Jakub Rzeźniczak Bartosz Frankowski Śląsk-Wisła Płock screen: https://www.canalplus.com/pl/sport/liga-extra/h/13710166_70029
Na tym jednak nie kończy się lekceważące traktowanie Bartosza Frankowskiego przez piłkarzy gości w tym spotkaniu. Po końcowym gwizdku, gdy arbiter opuszczał murawę, Dominik Furman podzielił się z nim jego oceną dyspozycji sędziego. "Dla mnie słaby jesteś dzisiaj. Słaby" - powiedział pomocnik Wisły Płock. Kilka chwil później swoje pretensje wygłosił również Pavol Stano, szkoleniowiec gości. "W takim meczu taka kartka? Panie sędzio, w takim meczu dać czerwoną kartkę za taki faul..." - powiedział Słowak. Rzeźniczak został wyrzucony z boiska już przy stanie 2:1 dla gospodarzy.

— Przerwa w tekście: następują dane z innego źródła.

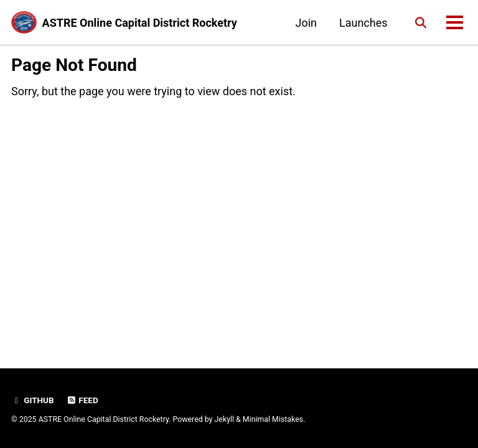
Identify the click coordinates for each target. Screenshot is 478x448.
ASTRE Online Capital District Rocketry (139, 22)
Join (306, 22)
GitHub (32, 400)
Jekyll (225, 419)
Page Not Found (74, 65)
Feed (82, 400)
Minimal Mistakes (273, 419)
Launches (363, 22)
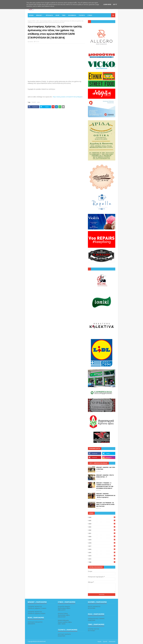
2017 (102, 546)
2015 (102, 552)
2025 (102, 520)
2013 (102, 559)
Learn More (107, 4)
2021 (102, 533)
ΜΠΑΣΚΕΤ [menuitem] (39, 15)
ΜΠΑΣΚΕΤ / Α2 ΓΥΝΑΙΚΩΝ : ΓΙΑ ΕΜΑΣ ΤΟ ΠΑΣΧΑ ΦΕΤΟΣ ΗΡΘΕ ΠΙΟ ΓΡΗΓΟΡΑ (105, 504)
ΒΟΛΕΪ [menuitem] (57, 15)
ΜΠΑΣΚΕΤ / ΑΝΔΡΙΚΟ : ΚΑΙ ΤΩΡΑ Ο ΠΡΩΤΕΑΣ (106, 468)
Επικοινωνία (112, 642)
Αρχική (99, 642)
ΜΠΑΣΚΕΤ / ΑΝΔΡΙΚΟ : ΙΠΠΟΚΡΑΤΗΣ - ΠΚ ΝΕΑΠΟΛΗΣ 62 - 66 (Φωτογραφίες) (106, 495)
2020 (102, 536)
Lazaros (31, 42)
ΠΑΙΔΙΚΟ (34, 102)
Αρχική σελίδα (31, 21)
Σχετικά (105, 642)
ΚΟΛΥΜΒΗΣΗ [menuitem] (72, 15)
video (38, 21)
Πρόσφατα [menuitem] (49, 15)
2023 (102, 527)
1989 (102, 562)
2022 (102, 530)
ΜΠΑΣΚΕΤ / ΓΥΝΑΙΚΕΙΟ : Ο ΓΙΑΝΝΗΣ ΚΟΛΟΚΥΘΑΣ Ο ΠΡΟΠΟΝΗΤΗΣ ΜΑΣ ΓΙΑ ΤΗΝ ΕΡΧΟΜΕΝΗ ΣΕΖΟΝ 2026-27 (105, 486)
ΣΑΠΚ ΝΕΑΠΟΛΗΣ (41, 642)
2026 (102, 517)
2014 (102, 556)
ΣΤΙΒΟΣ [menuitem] (90, 15)
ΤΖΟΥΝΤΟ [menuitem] (82, 15)
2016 (102, 549)
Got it (115, 4)
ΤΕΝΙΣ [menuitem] (64, 15)
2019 (102, 540)
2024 (102, 524)
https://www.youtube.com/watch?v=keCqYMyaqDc (68, 97)
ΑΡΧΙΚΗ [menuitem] (31, 15)
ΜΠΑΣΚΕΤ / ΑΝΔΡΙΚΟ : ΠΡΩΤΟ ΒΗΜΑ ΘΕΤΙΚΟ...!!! (105, 476)
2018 (102, 543)
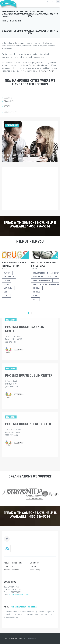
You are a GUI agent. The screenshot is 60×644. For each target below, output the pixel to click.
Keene (8, 108)
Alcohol (7, 273)
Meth (6, 292)
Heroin (6, 284)
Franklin (9, 104)
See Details (18, 332)
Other (6, 296)
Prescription (9, 277)
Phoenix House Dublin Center (29, 357)
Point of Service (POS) (42, 280)
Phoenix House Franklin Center (25, 310)
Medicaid (37, 292)
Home (4, 21)
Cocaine (7, 280)
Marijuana (8, 288)
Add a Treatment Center (44, 71)
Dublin (8, 100)
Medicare (37, 288)
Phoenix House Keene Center (28, 406)
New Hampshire (15, 21)
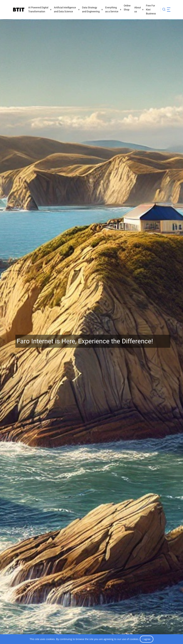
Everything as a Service (112, 10)
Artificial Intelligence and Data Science (65, 10)
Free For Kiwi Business (151, 10)
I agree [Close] (147, 639)
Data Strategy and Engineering (91, 10)
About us (138, 10)
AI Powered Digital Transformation (38, 10)
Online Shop (127, 8)
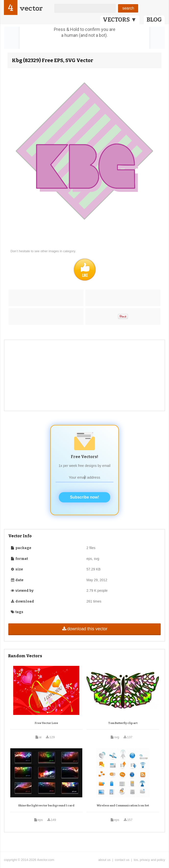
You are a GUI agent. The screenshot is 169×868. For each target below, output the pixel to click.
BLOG (154, 20)
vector (31, 8)
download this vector (84, 629)
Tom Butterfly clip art (123, 723)
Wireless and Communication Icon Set (123, 805)
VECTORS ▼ (120, 20)
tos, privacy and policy (149, 860)
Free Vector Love (46, 723)
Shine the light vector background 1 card (46, 805)
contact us (122, 860)
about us (104, 860)
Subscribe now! (84, 497)
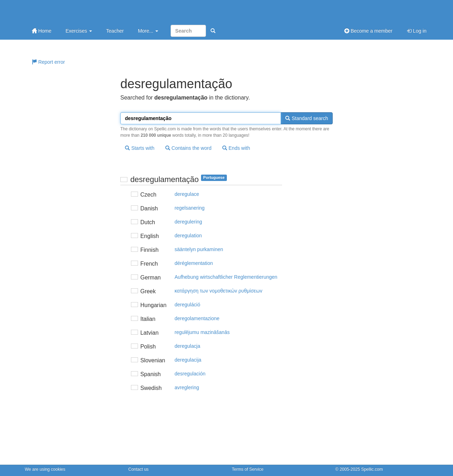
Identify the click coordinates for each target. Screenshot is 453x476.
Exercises (79, 31)
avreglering (187, 387)
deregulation (188, 236)
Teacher (115, 31)
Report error (48, 62)
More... (148, 31)
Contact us (138, 469)
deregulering (188, 222)
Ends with (236, 148)
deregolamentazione (197, 318)
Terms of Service (247, 469)
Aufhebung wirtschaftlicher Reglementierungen (226, 277)
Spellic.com (372, 469)
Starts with (139, 148)
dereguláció (187, 305)
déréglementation (194, 263)
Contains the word (188, 148)
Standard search (306, 118)
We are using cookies (45, 469)
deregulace (187, 194)
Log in (417, 31)
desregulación (190, 374)
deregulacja (187, 346)
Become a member (368, 31)
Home (41, 31)
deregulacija (188, 360)
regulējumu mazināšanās (202, 332)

Dominik Furman Bartosz Frankowski Śląsk-Wisła Płock screen: https://www.canalplus.com/pl/sport/liga-extra/h/13710166_70029
Sędzia Bartosz Frankowski od dawna nie ma poszanowania wśród klubów oraz piłkarzy polskiej ekstraklasy. Legia Warszawa swego czasu wystosowała nawet specjalne pismo, w którym domaga się, aby ten arbiter nie sędziował jej meczów. Nie ma on charyzmy Szymona Marciniaka i często zdarza się, że zawodnicy wchodzą mu na głowę podczas gorących starć tak, jak w przypadku meczu Śląska z Wisłą. Tym razem, dzięki materiałowi "Canal+Sport", kibice dostali dowód, co dzieje się w meczach prowadzonych przez tego sędziego. Telewizja obnażyła, że piłkarze nie mają do niego żadnego szacunku.